(Instructions to follow): Set the records down again in full, with every word kept.

(Data for the task):
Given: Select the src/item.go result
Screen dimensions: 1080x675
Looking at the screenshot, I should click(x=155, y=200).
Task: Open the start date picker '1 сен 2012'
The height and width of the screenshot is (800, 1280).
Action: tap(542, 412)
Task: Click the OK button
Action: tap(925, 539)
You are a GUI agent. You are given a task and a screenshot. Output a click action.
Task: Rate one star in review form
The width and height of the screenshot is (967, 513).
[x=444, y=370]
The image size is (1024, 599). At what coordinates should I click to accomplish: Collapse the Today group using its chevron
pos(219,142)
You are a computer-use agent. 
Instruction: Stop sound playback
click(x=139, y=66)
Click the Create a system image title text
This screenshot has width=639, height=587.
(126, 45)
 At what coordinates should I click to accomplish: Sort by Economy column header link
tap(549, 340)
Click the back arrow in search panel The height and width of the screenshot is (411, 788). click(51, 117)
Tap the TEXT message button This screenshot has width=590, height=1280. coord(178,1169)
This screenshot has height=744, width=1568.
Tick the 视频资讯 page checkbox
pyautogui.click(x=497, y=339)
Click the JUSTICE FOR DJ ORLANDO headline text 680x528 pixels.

(Response to the exercise):
Given: Select the src/item.go result
Screen dimensions: 1080x675
Looking at the screenshot, I should click(x=155, y=200).
Task: Open the start date picker '1 сен 2012'
The height and width of the screenshot is (800, 1280).
Action: tap(542, 412)
Task: Click the OK button
Action: tap(925, 539)
You are a GUI agent. You are given a task and a screenshot. Output a click action.
Task: Rate one star in review form
The width and height of the screenshot is (967, 513).
[x=444, y=370]
The image size is (1024, 599). At what coordinates should I click to accomplish: Collapse the Today group using its chevron
pos(219,142)
You are a computer-use agent. 
Instruction: Stop sound playback
click(x=139, y=66)
Click the Create a system image title text
This screenshot has width=639, height=587.
(126, 45)
 At what coordinates should I click to accomplish: Sort by Economy column header link
tap(549, 340)
Click the back arrow in search panel The height and width of the screenshot is (411, 788). click(51, 117)
Tap the TEXT message button This screenshot has width=590, height=1280. coord(178,1169)
This screenshot has height=744, width=1568.
Tick the 视频资讯 page checkbox
pyautogui.click(x=497, y=339)
Click the JUSTICE FOR DJ ORLANDO headline text 680x528 pixels.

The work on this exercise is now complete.